#### Task to carry out
Please copy each line of the records below that includes the word "agent".
"""
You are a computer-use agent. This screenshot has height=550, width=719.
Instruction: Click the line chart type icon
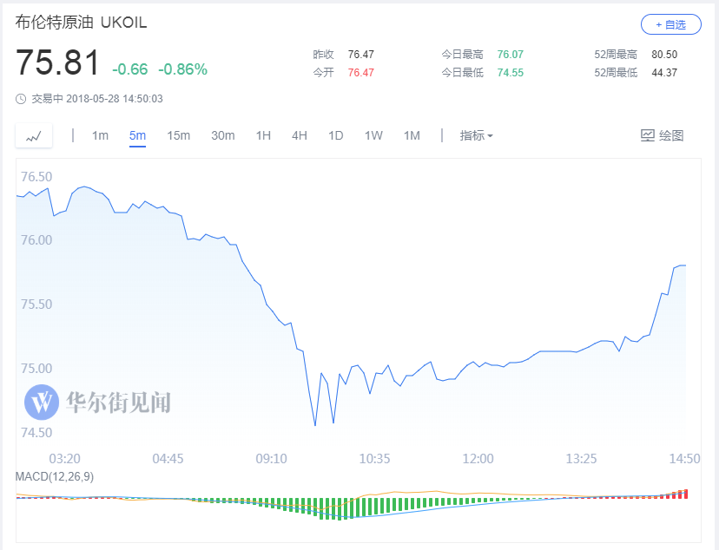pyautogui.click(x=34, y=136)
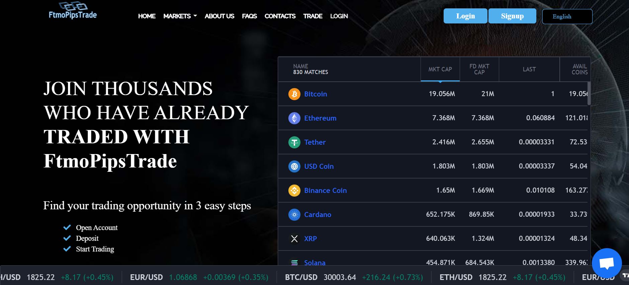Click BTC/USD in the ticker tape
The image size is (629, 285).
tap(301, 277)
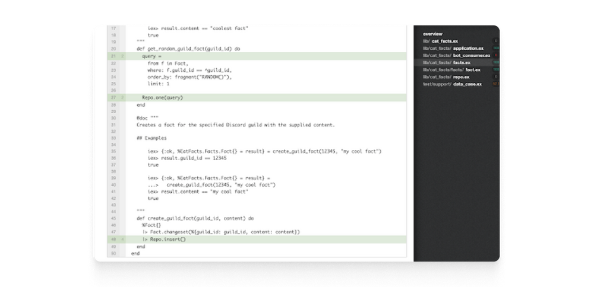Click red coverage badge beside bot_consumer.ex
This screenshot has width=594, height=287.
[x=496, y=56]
"""
"""
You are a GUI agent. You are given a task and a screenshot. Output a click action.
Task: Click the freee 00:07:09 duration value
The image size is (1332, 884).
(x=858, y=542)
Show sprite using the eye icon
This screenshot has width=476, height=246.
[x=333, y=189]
"""
#### Exercise answer
You are a computer-use agent. This screenshot has height=550, width=719.
You are a GUI agent. You are given a task and a screenshot. Output a click action.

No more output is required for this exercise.